WASHINGTON — Voters hate Washington, and they'll get their chance to shake things up in November's midterm elections.
The big question is whether the Republicans can win control of the Senate while holding the House of Representatives, which would give them control of the entire Congress for the remaining two years of Barack Obama's presidency and set the stage for the 2016 elections.
At stake this fall are 36 of the Senate's 100 seats, all 435 House seats and 36 governorships.
Republicans start with a decided edge:
• The most vulnerable Democrats are in states Republican presidential candidate Mitt Romney won two years ago.
• Republicans are already strong favorites to win Democratic-held seats in Montana, South Dakota and West Virginia.

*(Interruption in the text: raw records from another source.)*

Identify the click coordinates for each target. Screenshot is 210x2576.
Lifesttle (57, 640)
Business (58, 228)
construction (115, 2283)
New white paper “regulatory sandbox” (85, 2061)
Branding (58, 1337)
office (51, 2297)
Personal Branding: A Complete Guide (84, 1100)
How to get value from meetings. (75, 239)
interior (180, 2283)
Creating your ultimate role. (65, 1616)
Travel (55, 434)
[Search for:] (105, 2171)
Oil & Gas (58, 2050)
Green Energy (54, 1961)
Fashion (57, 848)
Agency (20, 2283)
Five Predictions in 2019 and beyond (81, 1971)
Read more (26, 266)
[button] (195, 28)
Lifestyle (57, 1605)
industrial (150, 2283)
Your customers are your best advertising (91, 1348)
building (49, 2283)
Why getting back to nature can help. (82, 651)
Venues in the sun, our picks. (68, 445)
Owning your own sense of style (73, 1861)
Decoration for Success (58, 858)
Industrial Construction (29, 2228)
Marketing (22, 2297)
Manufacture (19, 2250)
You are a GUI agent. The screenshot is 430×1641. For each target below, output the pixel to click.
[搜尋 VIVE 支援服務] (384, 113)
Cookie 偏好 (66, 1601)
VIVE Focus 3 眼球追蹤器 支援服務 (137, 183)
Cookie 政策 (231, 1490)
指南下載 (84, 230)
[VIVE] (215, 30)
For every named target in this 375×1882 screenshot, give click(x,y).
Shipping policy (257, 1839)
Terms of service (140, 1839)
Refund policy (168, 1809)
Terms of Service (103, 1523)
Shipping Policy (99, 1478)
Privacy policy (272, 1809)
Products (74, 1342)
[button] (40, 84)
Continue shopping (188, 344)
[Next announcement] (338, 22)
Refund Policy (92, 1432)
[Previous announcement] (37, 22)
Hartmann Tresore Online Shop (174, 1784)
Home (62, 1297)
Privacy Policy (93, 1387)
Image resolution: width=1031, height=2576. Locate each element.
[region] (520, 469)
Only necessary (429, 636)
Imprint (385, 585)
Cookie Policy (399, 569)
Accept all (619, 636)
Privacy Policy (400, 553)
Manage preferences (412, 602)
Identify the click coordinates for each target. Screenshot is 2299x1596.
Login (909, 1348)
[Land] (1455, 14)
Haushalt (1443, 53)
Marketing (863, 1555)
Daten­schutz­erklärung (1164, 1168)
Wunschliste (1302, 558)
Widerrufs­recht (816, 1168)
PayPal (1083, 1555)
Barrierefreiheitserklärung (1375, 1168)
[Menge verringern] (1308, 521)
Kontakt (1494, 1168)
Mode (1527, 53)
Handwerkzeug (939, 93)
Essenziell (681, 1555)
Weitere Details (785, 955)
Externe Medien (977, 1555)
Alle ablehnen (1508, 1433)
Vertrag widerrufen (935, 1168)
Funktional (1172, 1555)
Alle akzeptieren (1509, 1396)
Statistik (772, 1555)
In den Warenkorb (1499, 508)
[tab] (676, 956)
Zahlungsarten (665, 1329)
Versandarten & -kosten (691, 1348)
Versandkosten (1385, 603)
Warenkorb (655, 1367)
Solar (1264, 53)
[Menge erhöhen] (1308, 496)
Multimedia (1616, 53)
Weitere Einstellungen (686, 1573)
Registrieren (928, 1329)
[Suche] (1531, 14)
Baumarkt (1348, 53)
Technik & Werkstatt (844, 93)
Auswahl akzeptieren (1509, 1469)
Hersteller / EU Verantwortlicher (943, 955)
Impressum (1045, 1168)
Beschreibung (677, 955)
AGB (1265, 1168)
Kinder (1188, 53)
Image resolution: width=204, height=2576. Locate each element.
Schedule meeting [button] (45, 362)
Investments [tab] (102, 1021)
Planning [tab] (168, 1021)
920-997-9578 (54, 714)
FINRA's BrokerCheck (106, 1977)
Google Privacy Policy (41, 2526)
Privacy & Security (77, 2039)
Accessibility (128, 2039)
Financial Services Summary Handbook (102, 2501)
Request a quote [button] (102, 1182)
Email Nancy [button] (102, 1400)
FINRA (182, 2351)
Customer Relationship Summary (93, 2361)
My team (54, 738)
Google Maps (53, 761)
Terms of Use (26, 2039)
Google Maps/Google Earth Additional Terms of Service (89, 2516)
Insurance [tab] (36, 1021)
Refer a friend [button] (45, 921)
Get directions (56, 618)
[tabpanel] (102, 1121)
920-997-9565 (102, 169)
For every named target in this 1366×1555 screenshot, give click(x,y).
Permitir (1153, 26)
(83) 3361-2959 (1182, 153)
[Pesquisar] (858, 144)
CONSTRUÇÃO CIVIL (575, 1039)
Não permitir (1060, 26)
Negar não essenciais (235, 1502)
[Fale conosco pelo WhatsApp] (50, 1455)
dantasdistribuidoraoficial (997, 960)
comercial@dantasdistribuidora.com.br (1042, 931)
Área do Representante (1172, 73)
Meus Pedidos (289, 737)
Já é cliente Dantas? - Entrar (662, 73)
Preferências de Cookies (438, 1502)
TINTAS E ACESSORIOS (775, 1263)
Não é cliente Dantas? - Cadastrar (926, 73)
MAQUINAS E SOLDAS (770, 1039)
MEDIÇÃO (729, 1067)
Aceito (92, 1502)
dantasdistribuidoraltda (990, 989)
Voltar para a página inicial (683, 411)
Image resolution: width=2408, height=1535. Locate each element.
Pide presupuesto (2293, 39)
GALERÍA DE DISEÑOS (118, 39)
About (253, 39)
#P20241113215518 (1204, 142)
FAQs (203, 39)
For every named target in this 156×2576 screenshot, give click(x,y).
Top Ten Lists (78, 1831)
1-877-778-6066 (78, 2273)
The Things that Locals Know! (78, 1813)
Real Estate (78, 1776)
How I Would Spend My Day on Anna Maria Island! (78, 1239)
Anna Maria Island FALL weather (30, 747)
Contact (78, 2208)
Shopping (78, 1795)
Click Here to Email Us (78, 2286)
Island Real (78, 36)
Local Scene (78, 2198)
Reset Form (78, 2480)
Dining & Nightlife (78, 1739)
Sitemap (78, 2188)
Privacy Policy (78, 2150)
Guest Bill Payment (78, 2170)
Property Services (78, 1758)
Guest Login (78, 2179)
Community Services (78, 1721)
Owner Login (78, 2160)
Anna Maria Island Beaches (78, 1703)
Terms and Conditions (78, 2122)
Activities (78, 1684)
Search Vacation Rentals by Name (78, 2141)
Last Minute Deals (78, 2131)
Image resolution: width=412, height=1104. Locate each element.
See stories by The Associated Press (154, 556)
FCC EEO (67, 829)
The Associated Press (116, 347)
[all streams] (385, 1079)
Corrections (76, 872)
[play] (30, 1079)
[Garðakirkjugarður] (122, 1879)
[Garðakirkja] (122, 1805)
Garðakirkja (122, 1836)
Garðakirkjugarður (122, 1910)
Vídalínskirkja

• The GOP s strongest candidates survived primary challengers from Tea Party loyalists, who have often been volatile and potentially losing general election candidates in the past.
• Obama s nagging poll numbers are making him a drag on Democrats. Voters, by a 41 to 32 percent plurality, say Obama makes them more likely to vote for a Republican, according to a recent McClatchy-Marist poll. Forty percent approved of how Obama was doing his job, the second-worst showing of his presidency.
"Republicans are going to have a good election night. We just don't know how good it's going to be," said Nathan Gonzales, deputy editor of the nonpartisan Rothenberg Political Report.
Republicans need a net gain of six seats for a Senate majority. Independent analysts predict Republicans gains of four to eight seats.
Battleground-state Democrats continue to make good poll showings, since the Republican brand also is tarnished.
"The public is wary of both parties," said Larry Sabato, director of the University of Virginia Center for Politics, as last fall's partial government shutdown continues to hurt the Republicans' image.
If there's to be a big change, it'll happen in the Senate, but even that's no certainty.
"This is a Republican year, but it's more a tilt than a wave," Sabato said.